Sul punto, la Corte di Cassazione ha escluso l’ipotesi di c.d. rischio elettivo idoneo a recidere ogni nesso causale tra attività lavorativa e danno subito in seguito a infortunio sul lavoro. Peraltro, come più volte affermato dalla stessa Corte, l’art. 2087 c.c. non configura un’ipotesi di responsabilità oggettiva in capo al datore di lavoro. Infatti, il lavoratore deve dimostrare la “nocività” dell’ambiente lavorativo, spettando al datore di lavoro fornire la prova di aver adottato tutte le misure cautelari idonee ad impedire l’evento dannoso. La Corte ha chiarito inoltre, che la responsabilità del datore di lavoro si fonda “sulla violazione di norme di comportamento, a protezione della salute del lavoratore, imposti da fonti legali o suggeriti dalla tecnica, purché concretamente individuati”.

Invero, se la causa dell’evento dannoso deriva dalla mancata adozione da parte del datore di lavoro di norme e misure di prevenzione tali che la loro ricorrenza avrebbe impedito con una significativa probabilità il verificarsi dell’evento, la responsabilità ricade esclusivamente in capo al datore di lavoro, anche nel caso in cui il lavoratore adotti un comportamento non rispettoso delle regole cautelari.

Tuttavia, la Corte ha ritenuto che non possa escludersi un concorso colposo della lavoratrice danneggiata, in quanto l’infortunio è stato frutto di una condotta posta in essere autonomamente, non qualificabile come abnorme, inopinabile ed esorbitante e neppure come risultato “dell’incidenza causale decisiva del solo inadempimento datoriale” ma derivante “dalla indissolubile coesistenza di comportamenti colposi di ambo le parti del rapporto di lavoro”.

I giudici di legittimità hanno in particolare evidenziato come l’inosservanza delle norme di prevenzione e sicurezza da parte del datore di lavoro non sia di per sé incompatibile con il comportamento colposo del lavoratore, in quanto non escluso espressamente dagli artt. 2087 e 1227 c.c.

Peraltro, il lavoratore è obbligato ad osservare i doveri diligenza imposti, a norma dell’art. 2104 c.c., a tutela non solo della propria salute ma anche dell’incolumità altrui.

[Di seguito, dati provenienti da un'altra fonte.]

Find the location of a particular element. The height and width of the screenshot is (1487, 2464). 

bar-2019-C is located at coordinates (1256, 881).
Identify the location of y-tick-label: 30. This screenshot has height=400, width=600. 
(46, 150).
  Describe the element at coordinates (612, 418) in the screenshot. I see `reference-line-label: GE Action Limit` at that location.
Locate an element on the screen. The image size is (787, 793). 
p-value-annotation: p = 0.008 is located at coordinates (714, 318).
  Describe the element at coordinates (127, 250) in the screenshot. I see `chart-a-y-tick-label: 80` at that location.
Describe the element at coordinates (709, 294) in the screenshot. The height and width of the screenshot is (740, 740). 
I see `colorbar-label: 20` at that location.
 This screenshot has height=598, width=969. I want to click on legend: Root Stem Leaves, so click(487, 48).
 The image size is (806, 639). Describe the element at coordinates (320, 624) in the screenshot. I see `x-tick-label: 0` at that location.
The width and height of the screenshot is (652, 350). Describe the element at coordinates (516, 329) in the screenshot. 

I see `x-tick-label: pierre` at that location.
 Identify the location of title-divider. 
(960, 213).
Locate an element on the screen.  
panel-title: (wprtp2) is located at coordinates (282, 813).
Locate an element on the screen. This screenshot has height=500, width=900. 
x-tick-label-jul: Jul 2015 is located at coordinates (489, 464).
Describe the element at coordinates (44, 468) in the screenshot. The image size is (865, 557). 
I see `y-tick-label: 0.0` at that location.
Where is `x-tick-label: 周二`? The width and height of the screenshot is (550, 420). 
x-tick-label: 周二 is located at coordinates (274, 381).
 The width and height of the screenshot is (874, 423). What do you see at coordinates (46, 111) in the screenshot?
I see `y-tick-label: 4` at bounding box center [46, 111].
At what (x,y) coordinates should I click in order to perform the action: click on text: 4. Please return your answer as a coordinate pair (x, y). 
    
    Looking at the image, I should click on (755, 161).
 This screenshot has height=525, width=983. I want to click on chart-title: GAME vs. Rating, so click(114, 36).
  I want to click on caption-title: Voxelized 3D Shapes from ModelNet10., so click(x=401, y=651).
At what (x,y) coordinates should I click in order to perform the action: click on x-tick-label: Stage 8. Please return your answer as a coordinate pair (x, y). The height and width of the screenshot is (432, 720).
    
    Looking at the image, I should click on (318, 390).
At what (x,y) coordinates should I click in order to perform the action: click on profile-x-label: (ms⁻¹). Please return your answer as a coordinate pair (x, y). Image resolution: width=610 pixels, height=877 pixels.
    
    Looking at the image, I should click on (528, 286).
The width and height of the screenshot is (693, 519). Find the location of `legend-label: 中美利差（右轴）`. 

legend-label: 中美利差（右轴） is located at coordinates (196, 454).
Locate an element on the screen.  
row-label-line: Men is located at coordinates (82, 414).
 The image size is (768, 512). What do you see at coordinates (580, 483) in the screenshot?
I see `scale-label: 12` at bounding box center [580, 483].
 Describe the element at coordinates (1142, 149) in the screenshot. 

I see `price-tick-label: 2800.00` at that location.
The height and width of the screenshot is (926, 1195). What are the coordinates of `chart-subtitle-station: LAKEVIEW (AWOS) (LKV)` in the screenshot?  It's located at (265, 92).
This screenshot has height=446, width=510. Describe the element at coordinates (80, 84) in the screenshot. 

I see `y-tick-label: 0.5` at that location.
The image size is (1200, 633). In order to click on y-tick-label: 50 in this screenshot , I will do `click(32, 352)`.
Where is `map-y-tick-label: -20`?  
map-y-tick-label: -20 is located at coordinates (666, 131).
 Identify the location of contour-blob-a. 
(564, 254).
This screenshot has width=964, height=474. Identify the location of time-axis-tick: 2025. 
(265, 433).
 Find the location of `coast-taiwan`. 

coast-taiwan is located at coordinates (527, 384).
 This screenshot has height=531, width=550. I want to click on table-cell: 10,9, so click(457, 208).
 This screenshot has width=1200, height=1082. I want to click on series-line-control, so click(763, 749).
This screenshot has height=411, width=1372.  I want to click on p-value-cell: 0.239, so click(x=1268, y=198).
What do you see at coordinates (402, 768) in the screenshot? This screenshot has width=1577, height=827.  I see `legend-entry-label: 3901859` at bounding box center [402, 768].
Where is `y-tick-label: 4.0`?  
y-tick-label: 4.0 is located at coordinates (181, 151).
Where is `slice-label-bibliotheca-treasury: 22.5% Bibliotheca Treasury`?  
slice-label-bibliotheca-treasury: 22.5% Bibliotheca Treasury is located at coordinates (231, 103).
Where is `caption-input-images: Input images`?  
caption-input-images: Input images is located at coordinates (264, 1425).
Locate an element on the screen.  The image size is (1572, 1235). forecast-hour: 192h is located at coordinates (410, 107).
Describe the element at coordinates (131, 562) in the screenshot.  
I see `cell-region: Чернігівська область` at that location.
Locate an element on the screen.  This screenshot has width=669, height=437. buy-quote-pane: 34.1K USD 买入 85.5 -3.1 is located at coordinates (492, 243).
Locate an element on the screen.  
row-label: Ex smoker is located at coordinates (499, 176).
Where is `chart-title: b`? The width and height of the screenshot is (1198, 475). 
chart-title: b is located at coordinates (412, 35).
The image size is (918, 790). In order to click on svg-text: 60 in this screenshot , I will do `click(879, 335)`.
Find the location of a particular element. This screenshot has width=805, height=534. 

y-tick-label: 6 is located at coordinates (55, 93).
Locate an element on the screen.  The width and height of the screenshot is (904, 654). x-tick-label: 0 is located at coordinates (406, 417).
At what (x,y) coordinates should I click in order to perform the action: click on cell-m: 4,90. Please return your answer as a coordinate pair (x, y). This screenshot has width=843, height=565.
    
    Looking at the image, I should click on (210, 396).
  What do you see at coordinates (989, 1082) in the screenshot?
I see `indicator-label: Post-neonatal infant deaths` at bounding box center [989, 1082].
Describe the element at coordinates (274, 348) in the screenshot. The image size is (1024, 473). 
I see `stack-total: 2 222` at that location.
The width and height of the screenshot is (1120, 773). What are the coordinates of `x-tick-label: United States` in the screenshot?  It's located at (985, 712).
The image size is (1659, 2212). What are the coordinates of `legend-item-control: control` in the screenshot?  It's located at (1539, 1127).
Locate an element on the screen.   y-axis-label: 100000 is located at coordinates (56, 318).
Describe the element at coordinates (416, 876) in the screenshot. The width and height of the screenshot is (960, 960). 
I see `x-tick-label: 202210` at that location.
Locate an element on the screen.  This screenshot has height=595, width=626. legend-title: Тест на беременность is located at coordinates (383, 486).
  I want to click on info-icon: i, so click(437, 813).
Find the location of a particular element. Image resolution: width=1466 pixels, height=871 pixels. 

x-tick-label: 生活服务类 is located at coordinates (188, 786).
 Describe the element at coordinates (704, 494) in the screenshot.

Pertanto, “è indubbia la sussistenza di tratti del sistema prevenzionistico che coinvolgono anche i lavoratori (v. Cass. Pen. 8883 del 2016), così come è scontato che i rapporti interprivati restino regolati anche dal generalissimo principio di autoresponsabilità per le proprie azioni”.

La Corte ha poi precisato che il comportamento imprudente del danneggiato, poiché destinatario dei doveri di protezione da parte del datore di lavoro, può rimanere in alcune ipotesi privo di rilievo giuridico ai fini del risarcimento, pur non potendosi escludere il concorso colposo previsto a norma dell’art. 1227 c.c.

Nel caso di specie, la collaboratrice ATA ha utilizzato la porta di emergenza sui cui era affisso il divieto di uscita/entrata, mentre l’ingresso principale era stato debitamente posto in sicurezza. Inoltre, la pericolosità del luogo era nota alla lavoratrice che avrebbe dovuto scegliere il tragitto da compiere con maggior prudenza, dovendo indossare anche calzature adeguate al periodo climatico.

Alla luce dei suesposti principi, la Corte di Cassazione ha disposto il rigetto del ricorso.